> [Short exercise]: Print the listing below word for word, keeping every line in its original order.
※
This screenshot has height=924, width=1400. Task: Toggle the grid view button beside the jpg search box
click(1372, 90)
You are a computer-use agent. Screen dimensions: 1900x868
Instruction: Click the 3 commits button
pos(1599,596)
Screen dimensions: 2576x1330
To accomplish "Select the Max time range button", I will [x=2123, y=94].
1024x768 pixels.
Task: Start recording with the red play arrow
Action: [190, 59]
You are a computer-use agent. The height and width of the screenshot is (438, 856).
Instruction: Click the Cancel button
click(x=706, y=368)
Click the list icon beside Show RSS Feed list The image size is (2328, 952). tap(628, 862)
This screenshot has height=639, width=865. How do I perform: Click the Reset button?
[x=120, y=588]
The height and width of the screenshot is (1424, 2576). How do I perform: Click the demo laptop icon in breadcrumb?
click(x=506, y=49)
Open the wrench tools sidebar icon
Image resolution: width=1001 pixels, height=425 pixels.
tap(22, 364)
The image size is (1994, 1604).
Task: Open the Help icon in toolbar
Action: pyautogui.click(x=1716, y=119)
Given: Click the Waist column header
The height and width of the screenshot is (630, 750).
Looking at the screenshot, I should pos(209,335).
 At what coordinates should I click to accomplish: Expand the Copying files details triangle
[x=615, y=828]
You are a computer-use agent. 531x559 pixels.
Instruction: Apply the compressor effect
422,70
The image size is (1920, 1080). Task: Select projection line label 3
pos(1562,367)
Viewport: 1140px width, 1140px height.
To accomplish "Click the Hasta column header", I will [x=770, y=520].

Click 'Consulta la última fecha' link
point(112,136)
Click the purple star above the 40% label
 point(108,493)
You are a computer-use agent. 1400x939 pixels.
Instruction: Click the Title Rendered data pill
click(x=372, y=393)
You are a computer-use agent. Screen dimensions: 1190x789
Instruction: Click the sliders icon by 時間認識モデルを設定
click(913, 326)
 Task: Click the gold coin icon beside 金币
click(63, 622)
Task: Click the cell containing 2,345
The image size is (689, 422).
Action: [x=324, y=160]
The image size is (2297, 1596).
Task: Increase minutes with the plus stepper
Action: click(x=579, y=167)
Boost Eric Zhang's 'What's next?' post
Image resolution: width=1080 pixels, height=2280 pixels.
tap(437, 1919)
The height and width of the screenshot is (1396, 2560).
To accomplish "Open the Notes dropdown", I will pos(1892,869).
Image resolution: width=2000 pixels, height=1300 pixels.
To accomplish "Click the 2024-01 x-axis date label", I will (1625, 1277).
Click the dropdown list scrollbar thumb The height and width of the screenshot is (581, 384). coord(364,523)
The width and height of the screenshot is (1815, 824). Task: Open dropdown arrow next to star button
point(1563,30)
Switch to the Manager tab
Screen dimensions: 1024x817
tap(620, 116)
※
> [Result of this exercise]:
This screenshot has height=924, width=1400. Task: Toggle the grid view button beside the jpg search box
click(1372, 90)
You are a computer-use agent. Screen dimensions: 1900x868
Instruction: Click the 3 commits button
pos(1599,596)
Screen dimensions: 2576x1330
To accomplish "Select the Max time range button", I will [x=2123, y=94].
1024x768 pixels.
Task: Start recording with the red play arrow
Action: [190, 59]
You are a computer-use agent. The height and width of the screenshot is (438, 856).
Instruction: Click the Cancel button
click(x=706, y=368)
Click the list icon beside Show RSS Feed list The image size is (2328, 952). tap(628, 862)
This screenshot has height=639, width=865. How do I perform: Click the Reset button?
[x=120, y=588]
The height and width of the screenshot is (1424, 2576). How do I perform: Click the demo laptop icon in breadcrumb?
click(x=506, y=49)
Open the wrench tools sidebar icon
Image resolution: width=1001 pixels, height=425 pixels.
tap(22, 364)
The image size is (1994, 1604).
Task: Open the Help icon in toolbar
Action: pyautogui.click(x=1716, y=119)
Given: Click the Waist column header
The height and width of the screenshot is (630, 750).
Looking at the screenshot, I should pos(209,335).
 At what coordinates should I click to accomplish: Expand the Copying files details triangle
[x=615, y=828]
You are a computer-use agent. 531x559 pixels.
Instruction: Apply the compressor effect
422,70
The image size is (1920, 1080). Task: Select projection line label 3
pos(1562,367)
Viewport: 1140px width, 1140px height.
To accomplish "Click the Hasta column header", I will [x=770, y=520].

Click 'Consulta la última fecha' link
point(112,136)
Click the purple star above the 40% label
 point(108,493)
You are a computer-use agent. 1400x939 pixels.
Instruction: Click the Title Rendered data pill
click(x=372, y=393)
You are a computer-use agent. Screen dimensions: 1190x789
Instruction: Click the sliders icon by 時間認識モデルを設定
click(913, 326)
 Task: Click the gold coin icon beside 金币
click(63, 622)
Task: Click the cell containing 2,345
The image size is (689, 422).
Action: [x=324, y=160]
The image size is (2297, 1596).
Task: Increase minutes with the plus stepper
Action: click(x=579, y=167)
Boost Eric Zhang's 'What's next?' post
Image resolution: width=1080 pixels, height=2280 pixels.
tap(437, 1919)
The height and width of the screenshot is (1396, 2560).
To accomplish "Open the Notes dropdown", I will pos(1892,869).
Image resolution: width=2000 pixels, height=1300 pixels.
To accomplish "Click the 2024-01 x-axis date label", I will (1625, 1277).
Click the dropdown list scrollbar thumb The height and width of the screenshot is (581, 384). coord(364,523)
The width and height of the screenshot is (1815, 824). Task: Open dropdown arrow next to star button
point(1563,30)
Switch to the Manager tab
Screen dimensions: 1024x817
tap(620, 116)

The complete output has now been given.